Rating for Style: A+
Rating for Substance: A-

 

Image Transfer

 One
Aspect Ratio1.75:1 - Widescreen
Original Aspect Ratioyes
Anamorphicyes


Image Transfer Review: Lionel Lindon's noirish cinematography looks as smoky and elegant as it ever has; it also makes exquisite use of the deep focus capacity of black-and-white. The transfer has been handsomely done, with only occasional bits of debris or bacterial decay.

Image Transfer Grade: A-

 

Audio Transfer

 LanguageRemote Access
MonoEnglish, Spanishyes
Dolby Digital
5.1
Englishyes


Audio Transfer Review: Very clean audio tracks; the 5.1 remix sounds fine, but it's the mono track that I'd recommend, to get a sense of just how cannily Frankenheimer and his team mixed this back in the day.

Audio Transfer Grade: A

 

Disc Extras

Full Motion menu with music
Scene Access with 36 cues and remote access
Subtitles/Captions in English, French, Spanish with remote access
1 Original Trailer(s)
2 Other Trailer(s) featuring highlights from the MGM DVD catalog
3 Featurette(s)
1 Feature/Episode commentary by John Frankenheimer
Packaging: Amaray
Picture Disc
1 Disc
1-Sided disc(s)
Layers: dual

Extra Extras:
  1. photo gallery
Extras Review: The late John Frankenheimer (he died in 2002) contributes a commentary track, one ported over from a previous DVD release of this film; it's pretty arid, unfortunately, with the obligatory discussions of the project's genesis, tales of location shoots, working with Sinatra, and so on. There's not a lot of spark to this, which is a shame; only diehards need listen. Frankenheimer demonstrates a whole lot more flair in a shorter running time in a 1988 discussion (07m:48s) with Sinatra and Axelrod, in which the three of them free associate; it's especially delightful to see Sinatra in such fine fettle.

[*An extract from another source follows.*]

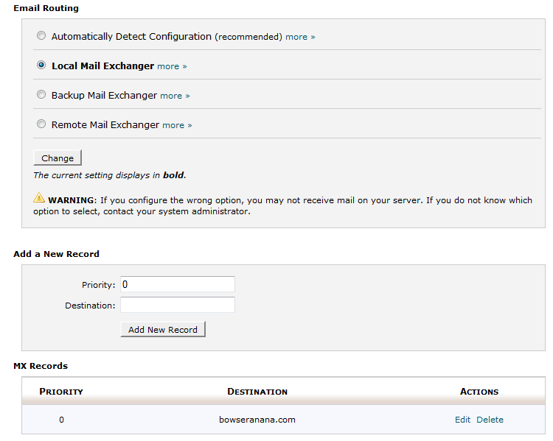Screen dimensions: 553x441
Task: Click into the Destination text field
Action: pyautogui.click(x=177, y=305)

Newly produced for this DVD release are two more featurettes—the first and better of the two features Angela Lansbury reminiscing about the experience; it's called Queen of Diamonds (14m:49s). A Little Solitaire (13m:15s) features Frankenheimer confidant and protégé William Friedkin discussing the director's work on the film; his admiration for Frankenheimer is boundless, but there's not a whole lot to this one.

Extras Grade: C+

 

Final Comments

A swanky release of a moody, smart, atmospheric Cold War thriller, one of the great political films ever to come out of Hollywood. It's worth stuffing the ballot box for this one.